Beating that stress is necessary to prevent its ill effects on your health even though for a small period of time. It is harmful, decreases the desire to avail new opportunities that may just be waiting for you if you wish to look and face them. So, how to cope with the stress that naturally sets in leading you to become “not in your own skin” for some period of time?
We bring you some tried-and-tested methods to sustain normality even with those speed-breaker interviews in the course of your life:
- Make way for it:
It should not be the case that as soon as your interview date is fixed or you are informed about it, you should start “preparing” for it. By preparing here, we mean start imagining the number of people who will take your interview, the questions they might ask or the worst that they might ask things that you may not know.
DO NOT MAKE THE MISTAKE OF UNNECESSARILY STRESSING YOURSELF FROM DAY 1
It is necessary to approach an interview in the right manner or what we might say as “make way for it”. You may do it through two ways- voluntary preparation and involuntary preparation. Voluntary preparation includes focusing on the real academic questions which you might have to answer; study and improve your knowledge in the field of the interview.
Involuntary preparation involves continuing with your daily routine and adding some more yoga, exercise and practical stress-busting activities to it. Activities, like listening to music and carving out some “hobby” time, are going to help you during the interview without you being able to judge the positive effect that they have on you.
- Pledge to be original and frank
This is a quite underrated point as many may disagree from being their original self inside the interview room. But, believe me, it really helps! Being original and presenting yourself with all those flaws gives an interviewer a chance to see through your originality and honesty that you would apply to work as well.
Over and above being original, what matters is, to be frank. If you do not know the answer to a question, better to admit it rather than giving a diplomatic answer that your interviewers can see through.
- Ditch those last-minute preparations
This advice might have been given to you during school or college days when you are appearing for your exams. Opening that large sized book just before the exam may lead you to forget what you remember. Yes! That’s true! If it did not harm you in your exams, it can very well pay off in your job interview.
At stake is your dream job and you cannot let it go just by doing this mistake. As the interview day approaches, try to remain as full with the knowledge you already have. Even by studying in those last dew hours, you will not be able to answer each academic question asked to you. What will matter is your presentation, your way of approaching the questions and your confidence in the interview room.
You may be sitting outside the interview room but cannot keep yourself from imagining what will happen inside. Take a deep breath in and out! Keep doing it from time to time, 5 times in a row. Try distracting yourself by talking to someone, sharing, thinking about the speed-breakers you have crossed in the past or listening to music.
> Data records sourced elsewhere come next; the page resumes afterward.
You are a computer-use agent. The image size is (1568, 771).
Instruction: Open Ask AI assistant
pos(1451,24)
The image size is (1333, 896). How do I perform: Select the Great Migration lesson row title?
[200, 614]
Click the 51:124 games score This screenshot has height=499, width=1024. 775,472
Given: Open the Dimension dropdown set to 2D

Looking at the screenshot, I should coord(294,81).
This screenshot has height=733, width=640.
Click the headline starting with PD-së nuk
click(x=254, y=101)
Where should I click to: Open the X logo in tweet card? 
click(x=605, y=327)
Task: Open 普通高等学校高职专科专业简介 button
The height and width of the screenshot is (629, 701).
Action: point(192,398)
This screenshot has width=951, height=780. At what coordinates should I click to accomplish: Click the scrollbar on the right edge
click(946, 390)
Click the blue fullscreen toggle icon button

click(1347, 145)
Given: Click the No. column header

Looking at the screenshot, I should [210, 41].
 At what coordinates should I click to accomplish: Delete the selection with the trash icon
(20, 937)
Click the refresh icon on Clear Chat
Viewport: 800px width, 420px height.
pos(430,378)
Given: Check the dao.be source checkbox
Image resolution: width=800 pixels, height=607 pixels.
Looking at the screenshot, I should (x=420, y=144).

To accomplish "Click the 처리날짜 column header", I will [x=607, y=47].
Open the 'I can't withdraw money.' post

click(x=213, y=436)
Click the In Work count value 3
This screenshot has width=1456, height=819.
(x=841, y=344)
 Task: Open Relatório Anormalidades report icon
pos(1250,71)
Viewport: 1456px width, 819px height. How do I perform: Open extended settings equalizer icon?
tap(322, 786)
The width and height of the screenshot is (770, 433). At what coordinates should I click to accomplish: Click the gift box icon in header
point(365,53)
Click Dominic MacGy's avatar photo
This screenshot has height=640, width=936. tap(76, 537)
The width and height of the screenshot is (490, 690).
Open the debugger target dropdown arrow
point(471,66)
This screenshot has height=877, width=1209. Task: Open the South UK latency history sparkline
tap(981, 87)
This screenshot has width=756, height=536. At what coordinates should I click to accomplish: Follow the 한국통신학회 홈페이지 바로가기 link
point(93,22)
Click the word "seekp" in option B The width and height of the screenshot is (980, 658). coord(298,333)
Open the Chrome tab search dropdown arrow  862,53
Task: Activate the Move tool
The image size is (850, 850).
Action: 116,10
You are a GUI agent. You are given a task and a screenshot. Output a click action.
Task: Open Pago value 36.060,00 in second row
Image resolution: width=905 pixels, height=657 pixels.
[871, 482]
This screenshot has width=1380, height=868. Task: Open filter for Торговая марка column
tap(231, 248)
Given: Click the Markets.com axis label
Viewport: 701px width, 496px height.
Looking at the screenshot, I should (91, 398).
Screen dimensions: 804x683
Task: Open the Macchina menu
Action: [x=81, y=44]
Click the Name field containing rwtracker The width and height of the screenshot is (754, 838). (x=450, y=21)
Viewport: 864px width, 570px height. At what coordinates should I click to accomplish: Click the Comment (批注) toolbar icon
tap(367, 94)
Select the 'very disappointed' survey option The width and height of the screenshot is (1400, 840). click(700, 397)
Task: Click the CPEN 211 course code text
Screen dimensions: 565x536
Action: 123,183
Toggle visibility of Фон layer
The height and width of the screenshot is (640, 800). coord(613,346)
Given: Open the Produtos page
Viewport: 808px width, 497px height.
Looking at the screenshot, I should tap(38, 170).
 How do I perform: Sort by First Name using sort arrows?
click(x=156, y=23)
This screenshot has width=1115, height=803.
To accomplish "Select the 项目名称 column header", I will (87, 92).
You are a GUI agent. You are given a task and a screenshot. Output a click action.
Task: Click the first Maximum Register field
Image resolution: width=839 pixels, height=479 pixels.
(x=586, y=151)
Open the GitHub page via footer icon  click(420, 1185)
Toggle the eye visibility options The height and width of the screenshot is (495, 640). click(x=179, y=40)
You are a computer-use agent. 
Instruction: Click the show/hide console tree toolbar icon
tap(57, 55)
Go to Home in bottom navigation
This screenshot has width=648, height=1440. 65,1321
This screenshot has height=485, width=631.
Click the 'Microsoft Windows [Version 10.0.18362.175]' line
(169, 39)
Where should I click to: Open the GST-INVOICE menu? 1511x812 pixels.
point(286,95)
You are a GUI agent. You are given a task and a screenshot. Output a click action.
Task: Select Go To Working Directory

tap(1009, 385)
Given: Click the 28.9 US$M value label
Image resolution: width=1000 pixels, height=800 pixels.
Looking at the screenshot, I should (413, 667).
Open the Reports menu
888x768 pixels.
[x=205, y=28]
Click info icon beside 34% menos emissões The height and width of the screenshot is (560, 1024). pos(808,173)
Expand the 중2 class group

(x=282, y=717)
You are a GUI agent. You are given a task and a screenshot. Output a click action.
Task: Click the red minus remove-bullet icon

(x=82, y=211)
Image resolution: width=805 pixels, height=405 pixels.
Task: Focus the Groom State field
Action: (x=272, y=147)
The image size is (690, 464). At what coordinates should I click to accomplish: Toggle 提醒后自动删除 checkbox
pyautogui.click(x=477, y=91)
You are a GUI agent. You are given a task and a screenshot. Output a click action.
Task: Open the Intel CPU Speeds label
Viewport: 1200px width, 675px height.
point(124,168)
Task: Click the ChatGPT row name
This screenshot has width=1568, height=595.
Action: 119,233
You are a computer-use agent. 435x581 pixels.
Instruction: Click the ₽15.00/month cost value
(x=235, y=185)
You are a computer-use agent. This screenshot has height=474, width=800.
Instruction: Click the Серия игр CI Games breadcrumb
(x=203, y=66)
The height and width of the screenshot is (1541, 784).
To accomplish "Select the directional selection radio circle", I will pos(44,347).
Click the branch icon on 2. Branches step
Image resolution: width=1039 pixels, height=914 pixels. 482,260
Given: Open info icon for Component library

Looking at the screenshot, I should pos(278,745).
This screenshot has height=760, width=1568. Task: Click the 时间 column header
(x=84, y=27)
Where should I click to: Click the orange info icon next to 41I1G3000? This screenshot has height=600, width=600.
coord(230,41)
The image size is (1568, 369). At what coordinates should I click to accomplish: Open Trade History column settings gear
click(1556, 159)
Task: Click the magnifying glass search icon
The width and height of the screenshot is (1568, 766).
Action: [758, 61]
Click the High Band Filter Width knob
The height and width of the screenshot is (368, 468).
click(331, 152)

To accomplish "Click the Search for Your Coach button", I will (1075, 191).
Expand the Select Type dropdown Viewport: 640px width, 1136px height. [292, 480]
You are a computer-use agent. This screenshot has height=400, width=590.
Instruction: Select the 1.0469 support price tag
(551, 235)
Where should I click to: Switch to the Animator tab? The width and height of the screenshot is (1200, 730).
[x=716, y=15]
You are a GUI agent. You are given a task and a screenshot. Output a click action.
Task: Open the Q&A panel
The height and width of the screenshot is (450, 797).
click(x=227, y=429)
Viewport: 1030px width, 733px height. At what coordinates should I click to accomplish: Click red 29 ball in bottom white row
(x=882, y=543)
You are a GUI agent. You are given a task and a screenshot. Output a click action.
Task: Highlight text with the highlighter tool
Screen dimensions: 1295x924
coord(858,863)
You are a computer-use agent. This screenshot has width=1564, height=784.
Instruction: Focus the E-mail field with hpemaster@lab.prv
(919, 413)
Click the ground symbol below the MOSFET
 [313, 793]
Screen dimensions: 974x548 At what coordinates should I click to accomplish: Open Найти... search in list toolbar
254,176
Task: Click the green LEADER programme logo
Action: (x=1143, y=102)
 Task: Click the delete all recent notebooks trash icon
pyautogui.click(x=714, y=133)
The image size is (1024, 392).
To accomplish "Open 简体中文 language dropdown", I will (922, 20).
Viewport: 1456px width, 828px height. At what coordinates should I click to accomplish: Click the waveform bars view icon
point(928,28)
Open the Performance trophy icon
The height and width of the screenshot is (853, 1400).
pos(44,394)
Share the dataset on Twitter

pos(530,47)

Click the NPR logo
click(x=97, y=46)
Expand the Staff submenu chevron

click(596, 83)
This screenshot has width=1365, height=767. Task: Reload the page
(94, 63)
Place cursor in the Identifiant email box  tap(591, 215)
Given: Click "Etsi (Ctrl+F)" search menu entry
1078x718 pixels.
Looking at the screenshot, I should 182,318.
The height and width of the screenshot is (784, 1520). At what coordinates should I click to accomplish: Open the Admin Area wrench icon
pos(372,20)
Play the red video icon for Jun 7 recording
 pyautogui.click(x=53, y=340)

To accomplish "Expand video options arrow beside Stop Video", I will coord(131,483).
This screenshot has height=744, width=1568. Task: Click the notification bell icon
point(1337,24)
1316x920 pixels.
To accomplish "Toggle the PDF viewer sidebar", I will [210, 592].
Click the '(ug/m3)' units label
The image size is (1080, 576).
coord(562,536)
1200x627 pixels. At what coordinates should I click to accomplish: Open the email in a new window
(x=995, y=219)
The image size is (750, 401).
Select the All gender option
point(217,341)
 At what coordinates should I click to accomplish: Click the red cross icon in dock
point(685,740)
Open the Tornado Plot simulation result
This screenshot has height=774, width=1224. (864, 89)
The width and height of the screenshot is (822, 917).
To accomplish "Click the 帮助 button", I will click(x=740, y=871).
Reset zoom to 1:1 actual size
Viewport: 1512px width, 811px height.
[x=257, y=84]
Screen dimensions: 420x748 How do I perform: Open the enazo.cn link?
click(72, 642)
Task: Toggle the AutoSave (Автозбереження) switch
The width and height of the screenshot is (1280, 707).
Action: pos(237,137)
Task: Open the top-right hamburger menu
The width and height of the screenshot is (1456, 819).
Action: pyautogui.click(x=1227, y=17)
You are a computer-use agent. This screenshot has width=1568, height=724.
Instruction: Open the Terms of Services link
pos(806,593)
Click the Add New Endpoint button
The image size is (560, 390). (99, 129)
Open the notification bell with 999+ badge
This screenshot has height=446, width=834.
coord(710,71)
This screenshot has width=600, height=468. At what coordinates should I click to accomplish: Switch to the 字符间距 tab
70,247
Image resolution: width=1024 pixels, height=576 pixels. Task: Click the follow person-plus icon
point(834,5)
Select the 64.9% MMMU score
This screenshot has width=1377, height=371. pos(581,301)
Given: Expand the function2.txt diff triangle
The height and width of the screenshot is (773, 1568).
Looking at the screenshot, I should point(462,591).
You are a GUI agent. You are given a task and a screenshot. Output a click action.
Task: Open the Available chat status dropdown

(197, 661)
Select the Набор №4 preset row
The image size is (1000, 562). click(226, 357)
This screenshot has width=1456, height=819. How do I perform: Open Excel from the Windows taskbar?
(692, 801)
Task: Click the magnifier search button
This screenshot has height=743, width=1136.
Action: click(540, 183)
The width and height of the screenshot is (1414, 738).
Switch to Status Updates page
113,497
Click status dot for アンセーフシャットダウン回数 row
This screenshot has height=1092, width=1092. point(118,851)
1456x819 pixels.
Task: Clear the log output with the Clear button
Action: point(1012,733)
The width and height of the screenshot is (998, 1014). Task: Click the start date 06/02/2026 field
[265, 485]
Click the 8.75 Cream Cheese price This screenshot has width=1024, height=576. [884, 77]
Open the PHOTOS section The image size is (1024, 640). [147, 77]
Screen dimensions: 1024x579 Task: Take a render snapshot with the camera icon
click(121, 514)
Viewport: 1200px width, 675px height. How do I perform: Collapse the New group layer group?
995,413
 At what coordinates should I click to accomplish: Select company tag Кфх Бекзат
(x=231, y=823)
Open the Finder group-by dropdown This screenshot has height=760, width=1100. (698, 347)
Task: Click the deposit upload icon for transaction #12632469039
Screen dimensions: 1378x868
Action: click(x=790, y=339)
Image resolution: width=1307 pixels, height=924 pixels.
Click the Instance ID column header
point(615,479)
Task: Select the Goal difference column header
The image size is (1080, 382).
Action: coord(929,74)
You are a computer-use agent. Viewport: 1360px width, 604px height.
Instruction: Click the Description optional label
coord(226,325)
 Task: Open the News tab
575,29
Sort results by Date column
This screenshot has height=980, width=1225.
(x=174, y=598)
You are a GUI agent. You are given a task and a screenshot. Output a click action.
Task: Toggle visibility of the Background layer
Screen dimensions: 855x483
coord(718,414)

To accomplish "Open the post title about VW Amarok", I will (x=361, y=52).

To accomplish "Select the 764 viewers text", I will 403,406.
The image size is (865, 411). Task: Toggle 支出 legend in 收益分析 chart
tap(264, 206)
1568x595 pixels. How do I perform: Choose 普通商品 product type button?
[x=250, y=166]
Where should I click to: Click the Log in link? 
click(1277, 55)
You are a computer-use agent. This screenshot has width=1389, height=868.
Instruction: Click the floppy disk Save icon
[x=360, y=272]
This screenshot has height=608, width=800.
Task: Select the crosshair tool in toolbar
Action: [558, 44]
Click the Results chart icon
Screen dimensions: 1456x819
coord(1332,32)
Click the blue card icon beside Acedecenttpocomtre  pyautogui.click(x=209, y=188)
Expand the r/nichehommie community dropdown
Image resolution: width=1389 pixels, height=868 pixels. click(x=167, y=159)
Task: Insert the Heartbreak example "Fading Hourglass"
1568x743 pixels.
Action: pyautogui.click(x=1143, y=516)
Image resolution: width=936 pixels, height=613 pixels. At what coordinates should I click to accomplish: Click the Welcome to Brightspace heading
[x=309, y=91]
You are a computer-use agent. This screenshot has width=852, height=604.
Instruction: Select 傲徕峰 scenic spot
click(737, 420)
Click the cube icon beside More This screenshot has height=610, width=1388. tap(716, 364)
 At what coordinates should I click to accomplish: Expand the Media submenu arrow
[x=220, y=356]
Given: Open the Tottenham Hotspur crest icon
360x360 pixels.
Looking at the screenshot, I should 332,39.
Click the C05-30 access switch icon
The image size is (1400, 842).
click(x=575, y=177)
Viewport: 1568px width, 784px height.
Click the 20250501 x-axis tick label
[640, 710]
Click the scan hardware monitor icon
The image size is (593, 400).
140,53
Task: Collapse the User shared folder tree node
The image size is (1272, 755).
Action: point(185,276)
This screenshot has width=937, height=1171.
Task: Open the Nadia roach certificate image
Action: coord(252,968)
Most importantly, believe that it shall pass! Every moment does so why not this? SO, Stop worrying about it and just face it!
- Talk to yourself in the mirror
Facing yourself in the mirror and motivating yourself really helps! You can also practice answering some basic questions that are expected in the interview facing the mirror. This will help you to improve your expressions, the way you walk or present yourself and in turn improve your self-confidence.
It will also help you to understand the places where you are not feeling confident or are blabbering and improve your vocabulary accordingly.
So, before stepping in there, return to your “normal safe skin” and face the interviewer who is also a human being like you with his own set of professional failures in past. Remember that no one is perfect and you do not need to start the line!